**YOUR TASK:** Reproduce the entries in full. Exclude all images from the copy.

Saved entries:
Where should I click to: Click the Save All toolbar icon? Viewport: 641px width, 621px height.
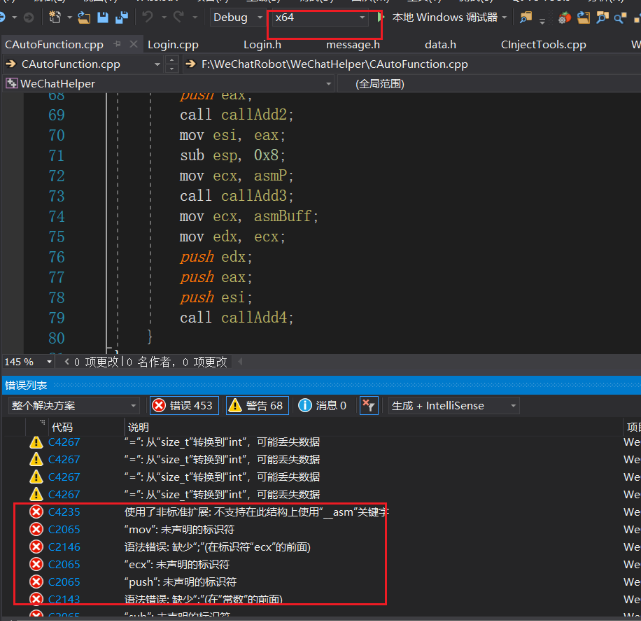[121, 18]
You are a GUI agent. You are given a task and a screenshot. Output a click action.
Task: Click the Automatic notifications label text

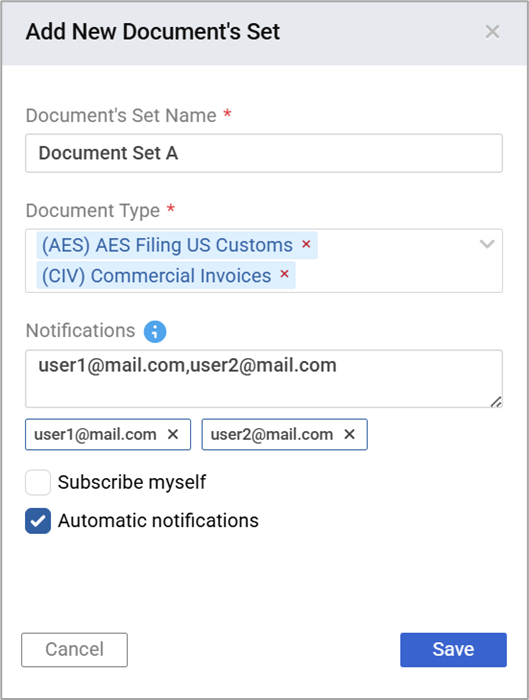(x=158, y=521)
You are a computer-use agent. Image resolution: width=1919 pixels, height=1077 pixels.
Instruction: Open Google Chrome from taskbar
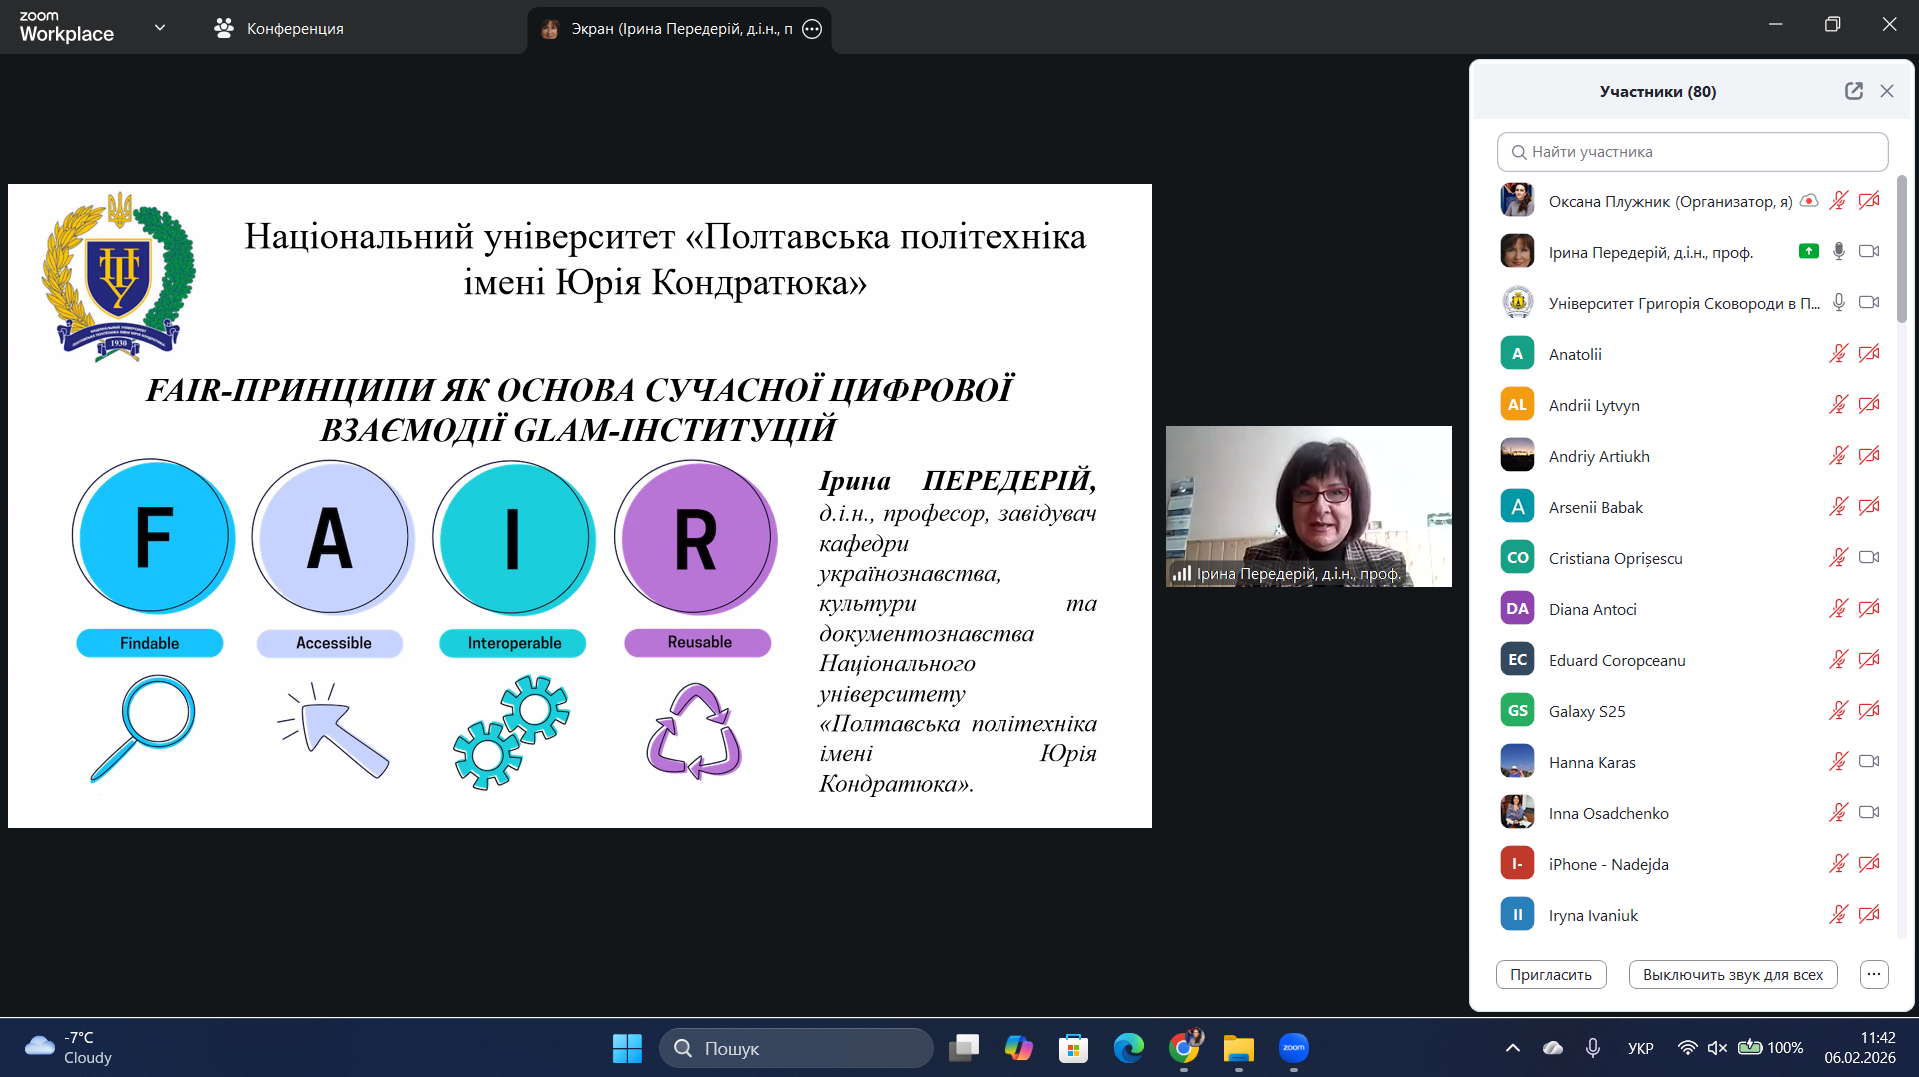pos(1184,1048)
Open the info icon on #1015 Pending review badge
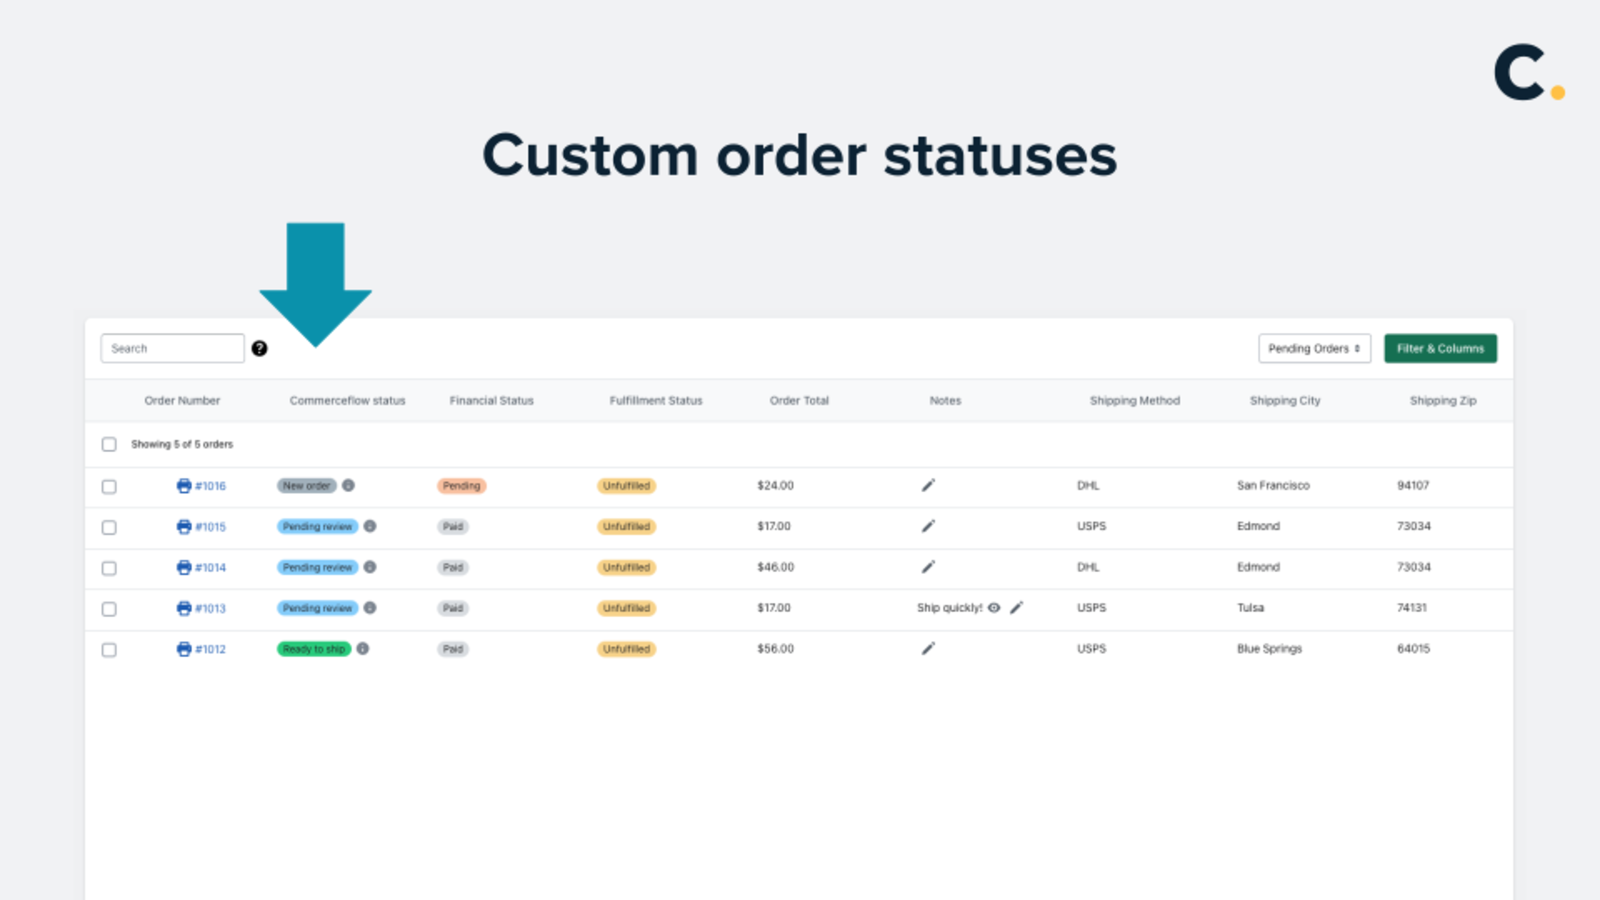Screen dimensions: 1600x900 click(x=370, y=527)
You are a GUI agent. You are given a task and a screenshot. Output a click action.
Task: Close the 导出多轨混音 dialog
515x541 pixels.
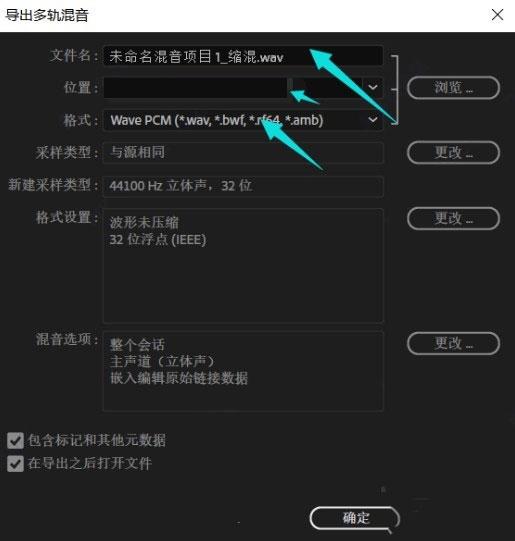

**EXPECTED OUTPUT:**
Where should I click to: Click the Save All toolbar icon? Viewport: 641px width, 621px height.
[121, 18]
You are a GUI agent. You are given a task and a screenshot. Output a click action.
Task: Click the Automatic notifications label text

(x=158, y=521)
You are a computer-use agent. Image resolution: width=1919 pixels, height=1077 pixels.
Instruction: Open Google Chrome from taskbar
pos(1184,1048)
Open the info icon on #1015 Pending review badge
Screen dimensions: 1600x900 click(x=370, y=527)
You are a GUI agent. You are given a task and a screenshot. Output a click action.
Task: Close the 导出多轨混音 dialog
515x541 pixels.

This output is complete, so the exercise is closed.